Удивительно - и господина Дрона это поразило едва ли не больше, чем сам разговор с вчерашним поединщиком - но по мере их опьянения змея, взирающая на мир из глаз барона, никуда не исчезла. Толстый и смертельно опасный удав по-прежнему поглядывал на мир из баронских глазниц. Вот только теперь это был слегка пьяный удав. Что ничуть не делало его где-то там извивающиеся кольца менее опасными.
- Да, теперь мы подошли к главному, - повторил барон. - Долг госпожи. Тот долг, что с самой ранней юности ведет графиню Маго по жизни. Долг перед своей землей и перед своими людьми. Кроме всяких важных, но мелких деталей, главное в нем вот что. Госпожа обязан дать своим людям господина. Лучшего господина из всех возможных! Того, чья тяжелая рука остережет от недобрых мыслей и врагов, и подданных. Того, чье одно лишь имя вызовет страх у одних и опасливое почтение у других. Позволяя тем самым проливать кровь не слишком часто. Ведь страх - лучший заменитель прямому кровопролитию.
- Так, стало быть, тогда в Кругу, - начал было пораженный олигарх...
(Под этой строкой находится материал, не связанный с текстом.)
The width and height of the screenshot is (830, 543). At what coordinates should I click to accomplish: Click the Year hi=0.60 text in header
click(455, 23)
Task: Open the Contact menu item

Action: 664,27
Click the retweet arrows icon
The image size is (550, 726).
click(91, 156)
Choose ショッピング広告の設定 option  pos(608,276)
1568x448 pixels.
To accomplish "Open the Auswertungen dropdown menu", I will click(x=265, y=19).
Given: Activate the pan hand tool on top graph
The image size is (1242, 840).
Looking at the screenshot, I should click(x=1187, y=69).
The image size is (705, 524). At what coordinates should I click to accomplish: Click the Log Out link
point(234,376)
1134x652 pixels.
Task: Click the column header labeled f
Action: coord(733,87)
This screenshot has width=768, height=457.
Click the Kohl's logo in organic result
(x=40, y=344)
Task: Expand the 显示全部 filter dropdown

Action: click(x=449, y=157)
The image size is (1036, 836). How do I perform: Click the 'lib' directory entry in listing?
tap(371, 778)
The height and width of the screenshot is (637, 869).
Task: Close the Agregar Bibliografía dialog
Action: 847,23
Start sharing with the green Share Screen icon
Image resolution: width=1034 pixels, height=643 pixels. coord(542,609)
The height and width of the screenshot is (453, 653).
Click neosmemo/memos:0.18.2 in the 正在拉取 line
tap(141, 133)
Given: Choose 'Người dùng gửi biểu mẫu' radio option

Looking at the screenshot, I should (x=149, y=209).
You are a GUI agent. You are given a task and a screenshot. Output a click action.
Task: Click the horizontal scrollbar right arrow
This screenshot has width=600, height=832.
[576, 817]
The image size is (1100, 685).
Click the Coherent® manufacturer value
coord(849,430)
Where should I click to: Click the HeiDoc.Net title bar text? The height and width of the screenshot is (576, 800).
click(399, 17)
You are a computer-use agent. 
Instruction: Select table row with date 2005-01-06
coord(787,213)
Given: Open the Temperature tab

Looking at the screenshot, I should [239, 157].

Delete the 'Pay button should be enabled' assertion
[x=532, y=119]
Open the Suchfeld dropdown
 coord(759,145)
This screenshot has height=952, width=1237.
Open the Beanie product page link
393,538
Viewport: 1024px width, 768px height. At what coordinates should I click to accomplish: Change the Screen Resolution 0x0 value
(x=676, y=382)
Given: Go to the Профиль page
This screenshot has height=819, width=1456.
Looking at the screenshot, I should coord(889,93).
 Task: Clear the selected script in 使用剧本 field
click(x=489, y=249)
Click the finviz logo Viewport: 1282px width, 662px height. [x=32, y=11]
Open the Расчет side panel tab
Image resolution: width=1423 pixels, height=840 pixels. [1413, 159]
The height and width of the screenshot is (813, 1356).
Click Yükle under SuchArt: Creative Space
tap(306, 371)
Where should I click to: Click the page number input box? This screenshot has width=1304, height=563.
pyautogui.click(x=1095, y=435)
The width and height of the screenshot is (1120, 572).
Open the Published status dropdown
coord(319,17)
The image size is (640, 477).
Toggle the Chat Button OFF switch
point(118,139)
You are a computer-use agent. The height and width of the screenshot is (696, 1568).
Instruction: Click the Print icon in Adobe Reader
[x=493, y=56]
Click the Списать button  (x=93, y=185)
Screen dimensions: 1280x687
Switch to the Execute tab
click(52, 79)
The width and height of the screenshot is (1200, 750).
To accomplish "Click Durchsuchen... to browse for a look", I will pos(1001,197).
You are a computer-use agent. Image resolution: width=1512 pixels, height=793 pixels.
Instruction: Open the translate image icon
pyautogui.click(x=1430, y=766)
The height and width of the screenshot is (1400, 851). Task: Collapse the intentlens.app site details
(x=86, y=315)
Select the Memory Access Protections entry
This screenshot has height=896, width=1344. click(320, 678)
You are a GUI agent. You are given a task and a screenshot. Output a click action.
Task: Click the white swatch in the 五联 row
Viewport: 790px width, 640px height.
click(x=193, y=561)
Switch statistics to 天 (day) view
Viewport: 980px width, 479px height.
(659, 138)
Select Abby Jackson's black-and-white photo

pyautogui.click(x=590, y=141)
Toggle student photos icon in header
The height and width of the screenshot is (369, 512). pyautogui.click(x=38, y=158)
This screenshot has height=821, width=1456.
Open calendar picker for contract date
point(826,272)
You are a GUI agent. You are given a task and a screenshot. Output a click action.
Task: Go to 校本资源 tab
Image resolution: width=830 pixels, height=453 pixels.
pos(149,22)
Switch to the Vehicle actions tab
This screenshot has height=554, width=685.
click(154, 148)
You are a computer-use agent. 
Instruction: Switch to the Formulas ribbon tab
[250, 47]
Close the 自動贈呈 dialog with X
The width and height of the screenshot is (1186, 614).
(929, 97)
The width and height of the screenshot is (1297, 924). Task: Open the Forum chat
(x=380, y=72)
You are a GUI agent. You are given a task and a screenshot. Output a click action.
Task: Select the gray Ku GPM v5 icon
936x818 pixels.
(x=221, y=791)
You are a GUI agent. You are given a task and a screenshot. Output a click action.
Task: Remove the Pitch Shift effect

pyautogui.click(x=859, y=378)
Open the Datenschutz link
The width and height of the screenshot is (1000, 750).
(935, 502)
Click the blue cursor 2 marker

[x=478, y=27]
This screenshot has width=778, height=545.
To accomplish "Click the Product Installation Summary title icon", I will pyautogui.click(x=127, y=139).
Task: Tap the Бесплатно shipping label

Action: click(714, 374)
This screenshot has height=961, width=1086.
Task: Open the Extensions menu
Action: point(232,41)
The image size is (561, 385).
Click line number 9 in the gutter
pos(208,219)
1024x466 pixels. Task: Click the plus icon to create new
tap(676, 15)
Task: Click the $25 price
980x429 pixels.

- Да, друг мой, в Кругу вы показали, что недостаточно жестоки. Оставив в живых смертельного врага. А как же не смертельного? Ведь нас двое, а графиня - одна. Я бы вас убил, не задумываясь. Да я и честно старался. Лишь ваша чудесная броня помешала мне это сделать. Да еще моя гордыня, заставившая поднять лицевую пластину шлема. Увы, мессир, вы оказались недостаточно жестоки. Что меня, разумеется, ничуть не огорчило. Скорее, наоборот. А вот графиню это потрясло до глубины души. Ведь жестокость и сила - суть просто разные стороны одного и того же. Того, что делает человека истинным господином. Где нет жестокости, там не будет и силы. А сила - это главное, что по-настоящему делает сеньора господином над его людьми.
Барон сделал паузу, чтобы вновь наполнить стаканы. В трапезной стояла мертвая тишина. Похоже, еда и напитки на соседних столах были дружно забыты. А все внимание, наоборот, оказалось прикованным к довольно громко уже вещающему де Донзи.
- Вы проявили слабость, мессир. Слабость и недостаток жестокости - это же в известном смысле одно и то же. А сей недостаток - огромный изъян для сеньора. Одним этим вы, мессир, поставили большую жирную точку на всех ее мартимо... матримо... Тьфу, пропасть! На всех ее брачных планах в отношении вас. О какой любви может идти речь, если человеку нельзя доверить людей и землю? Все! Вы перестали для нее существовать в тот самый момент, когда ваш кинжал, вместо того, чтобы перерезать мне горло, всего лишь поцарапал кожу.